- **TASK REQUIREMENTS**
1. In the engineering culture text below, say whether each statement agrees with it. Answer yes or no, and quote the deciding words exactly.
(a) The culture described is fixed and will not change.
(b) Software development over the last ten years has shown that an individual's impact on software is limited.
(c) Close collaboration is needed only within the development team.
2. Answer these questions from the engineering culture text below, one answer to a line.
(a) What does the document aim to capture?
(b) What does the text call the quotation about going fast and going far?
(c) What does the text say the synergies of working in a team setting produce?
3. Resume the Metry engineering culture text below after its last sentence.

- **DOCUMENT TEXT**
Engineering Culture
“If you want to go fast, go alone. If you want to go far, go together.”
Each team at Metry might have different responsibilities, slight differences in the way they work, but they share the same vision and commonalities when it comes to culture. This document is aiming to capture these shared cultural commonalities and shared cultural values. Culture is an ever-changing concept, and what's written here is not written in stone, we will always seek opportunities to improve and nurture our culture.
Team spirit is everything
“If you want to go fast, go alone. If you want to go far, go together.”
A cliche but a very accurate one. The last ten years in software development have proven that software systems have become so distributed and complex that as an individual your impact on software is limited. Building, developing and selling products is quite a long journey. We set sail a long while ago and we want to take the distance. To take the distance we need to be collaborating effectively and closely – whether we work with development, sales, customer service or in any other team.
All the synergies of working in a team setting produce great collaboration, great strength, resilience, flexibility and innovation. Together as a team, we learn from each other, we create an environment where ideas can be discussed freely to move Metry and ourselves forward.

- **SOURCE MATERIAL**
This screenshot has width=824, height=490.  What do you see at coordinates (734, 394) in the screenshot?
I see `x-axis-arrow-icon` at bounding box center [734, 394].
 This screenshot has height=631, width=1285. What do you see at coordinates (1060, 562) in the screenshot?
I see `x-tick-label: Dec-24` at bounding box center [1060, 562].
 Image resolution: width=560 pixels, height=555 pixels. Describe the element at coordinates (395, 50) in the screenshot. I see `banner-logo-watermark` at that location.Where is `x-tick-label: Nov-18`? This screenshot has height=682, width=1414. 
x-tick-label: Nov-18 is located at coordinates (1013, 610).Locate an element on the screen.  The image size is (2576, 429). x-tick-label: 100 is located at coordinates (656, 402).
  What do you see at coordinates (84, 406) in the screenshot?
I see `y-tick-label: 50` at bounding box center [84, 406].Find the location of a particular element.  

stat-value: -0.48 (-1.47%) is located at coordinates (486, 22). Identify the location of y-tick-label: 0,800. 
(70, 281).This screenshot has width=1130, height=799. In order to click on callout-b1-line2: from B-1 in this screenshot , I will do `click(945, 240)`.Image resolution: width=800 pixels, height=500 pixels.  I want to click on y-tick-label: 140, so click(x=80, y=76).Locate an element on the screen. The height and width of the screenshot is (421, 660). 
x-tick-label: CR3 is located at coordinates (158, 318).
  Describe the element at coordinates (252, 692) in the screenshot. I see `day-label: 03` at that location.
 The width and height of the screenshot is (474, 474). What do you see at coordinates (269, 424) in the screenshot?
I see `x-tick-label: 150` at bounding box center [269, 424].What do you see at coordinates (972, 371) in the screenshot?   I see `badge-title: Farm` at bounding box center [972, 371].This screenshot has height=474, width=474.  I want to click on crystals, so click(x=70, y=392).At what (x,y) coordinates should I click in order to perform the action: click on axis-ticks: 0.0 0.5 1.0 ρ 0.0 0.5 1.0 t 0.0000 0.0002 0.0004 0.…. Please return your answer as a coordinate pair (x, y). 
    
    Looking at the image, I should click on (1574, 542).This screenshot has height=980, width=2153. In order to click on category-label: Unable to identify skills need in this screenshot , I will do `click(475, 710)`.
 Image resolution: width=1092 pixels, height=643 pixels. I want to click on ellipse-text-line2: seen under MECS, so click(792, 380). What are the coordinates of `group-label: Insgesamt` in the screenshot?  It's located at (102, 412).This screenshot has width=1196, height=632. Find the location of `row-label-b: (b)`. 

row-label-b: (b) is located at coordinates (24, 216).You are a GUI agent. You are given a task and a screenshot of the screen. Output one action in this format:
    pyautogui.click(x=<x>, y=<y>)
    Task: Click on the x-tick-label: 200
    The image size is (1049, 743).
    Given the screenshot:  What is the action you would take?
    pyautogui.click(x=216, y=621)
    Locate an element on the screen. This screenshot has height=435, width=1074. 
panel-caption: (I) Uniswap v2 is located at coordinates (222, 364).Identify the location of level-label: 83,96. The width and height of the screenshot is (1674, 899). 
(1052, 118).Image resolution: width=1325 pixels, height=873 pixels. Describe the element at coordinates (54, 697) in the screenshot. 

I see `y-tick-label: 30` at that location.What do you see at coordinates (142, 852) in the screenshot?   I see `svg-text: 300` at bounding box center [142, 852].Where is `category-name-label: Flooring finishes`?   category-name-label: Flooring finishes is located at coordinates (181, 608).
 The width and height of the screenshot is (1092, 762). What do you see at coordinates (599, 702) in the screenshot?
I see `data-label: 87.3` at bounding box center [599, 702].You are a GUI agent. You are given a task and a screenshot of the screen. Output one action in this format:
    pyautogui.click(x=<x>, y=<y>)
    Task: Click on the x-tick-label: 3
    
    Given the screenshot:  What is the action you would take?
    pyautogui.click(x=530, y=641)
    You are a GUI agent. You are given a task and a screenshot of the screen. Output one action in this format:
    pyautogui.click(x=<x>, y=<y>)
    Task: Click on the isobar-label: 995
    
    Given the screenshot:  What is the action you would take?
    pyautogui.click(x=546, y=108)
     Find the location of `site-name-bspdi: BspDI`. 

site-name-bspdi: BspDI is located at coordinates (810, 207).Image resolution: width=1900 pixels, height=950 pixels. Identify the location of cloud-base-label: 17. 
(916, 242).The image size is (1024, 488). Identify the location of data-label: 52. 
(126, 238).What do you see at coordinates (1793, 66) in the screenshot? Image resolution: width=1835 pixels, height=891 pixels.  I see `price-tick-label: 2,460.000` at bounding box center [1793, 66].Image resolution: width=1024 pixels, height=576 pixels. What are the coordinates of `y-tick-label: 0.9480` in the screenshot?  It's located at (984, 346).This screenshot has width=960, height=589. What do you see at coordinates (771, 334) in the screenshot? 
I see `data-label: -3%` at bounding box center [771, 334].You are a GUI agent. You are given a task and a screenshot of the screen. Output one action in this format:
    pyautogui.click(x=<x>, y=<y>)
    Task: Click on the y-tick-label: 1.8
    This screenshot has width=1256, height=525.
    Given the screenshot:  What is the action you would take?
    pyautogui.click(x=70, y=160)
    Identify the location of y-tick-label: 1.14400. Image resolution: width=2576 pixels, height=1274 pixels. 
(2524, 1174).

- **EXERCISE RESPONSES**
1.
(a) No: "what's written here is not written in stone"
(b) Yes: "as an individual your impact on software is limited"
(c) No: "whether we work with development, sales, customer service or in any other team"

2.
(a) The shared cultural commonalities and shared cultural values.
(b) A cliche, but a very accurate one.
(c) Great collaboration, great strength, resilience, flexibility and innovation.

3.
We build things that we are proud of
Call it green-tech or prop-tech, we help our customers to reduce their energy consumption. Our products have a positive impact on our planet and climate. 🌱
What we build is what we are, so we want to be proud of it. Building software is hard! Our products are the showcase of intricate and detailed cognitive work of many years. We deal with an outstanding detail level every day. Building products require analytical thinking, creativity, empathy, and many other skills. After all the work is done and when it reaches the user, that's the moment to shine, this is the time the actual value is delivered. It’s one of the most critical aspects of software engineering that we always build things that we are proud of to feel the accomplishment and to deliver the greatest value for our users.
What we build is what we own as well, we have the ownership of the cognitive imprint of all that hard labor, it’s alive and it requires our continuous attention.
We trust each other... a lot!
At first sight, you might think that "trust" is a vector of team spirit by default and you are not wrong. However, trust deserves a great emphasis when it comes to software engineering and it's quite linked to psychological safety. Trust creates an atmosphere of safety where we can all thrive together. Knowing that there will always be colleagues you can rely on when you are stuck, hopeless or clueless; gives you the freedom to experiment, innovate, take risks at the very correct moment. Trust and psychological safety are crucial components of successful software engineering, it becomes even more crucial when you are solving complex and hard problems.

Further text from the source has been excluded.